◆ TRY IT ◆
Only the lines with the string "agent" are needed; return each of them from the entries below.

◆ GIVEN DATA ◆
§

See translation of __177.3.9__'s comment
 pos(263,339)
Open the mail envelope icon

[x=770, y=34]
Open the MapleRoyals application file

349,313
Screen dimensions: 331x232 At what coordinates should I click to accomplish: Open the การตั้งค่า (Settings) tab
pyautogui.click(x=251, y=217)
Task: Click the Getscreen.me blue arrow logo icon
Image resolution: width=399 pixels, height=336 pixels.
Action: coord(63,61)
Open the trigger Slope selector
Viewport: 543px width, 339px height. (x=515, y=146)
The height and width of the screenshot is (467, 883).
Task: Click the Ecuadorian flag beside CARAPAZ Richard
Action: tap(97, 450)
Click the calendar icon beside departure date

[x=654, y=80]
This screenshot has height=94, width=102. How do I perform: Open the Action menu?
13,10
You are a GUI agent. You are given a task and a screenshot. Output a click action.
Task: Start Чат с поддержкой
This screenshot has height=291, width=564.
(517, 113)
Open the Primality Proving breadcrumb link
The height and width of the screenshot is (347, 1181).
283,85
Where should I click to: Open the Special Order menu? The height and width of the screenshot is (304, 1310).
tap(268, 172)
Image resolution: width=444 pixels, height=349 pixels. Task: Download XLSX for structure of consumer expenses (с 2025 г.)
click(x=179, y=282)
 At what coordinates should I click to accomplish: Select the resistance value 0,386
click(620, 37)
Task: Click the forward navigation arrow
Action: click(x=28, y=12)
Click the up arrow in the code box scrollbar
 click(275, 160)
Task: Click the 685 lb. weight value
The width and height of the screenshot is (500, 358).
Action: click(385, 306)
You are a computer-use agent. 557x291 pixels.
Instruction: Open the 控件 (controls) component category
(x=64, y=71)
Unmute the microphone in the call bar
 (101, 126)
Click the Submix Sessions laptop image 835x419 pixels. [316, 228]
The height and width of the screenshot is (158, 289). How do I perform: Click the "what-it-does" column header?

§

◆ ANSWER SPACE ◆
You are a GUI agent. You are given a task and a screenshot. Output a click action.
You are a computer-use agent. 557x291 pixels.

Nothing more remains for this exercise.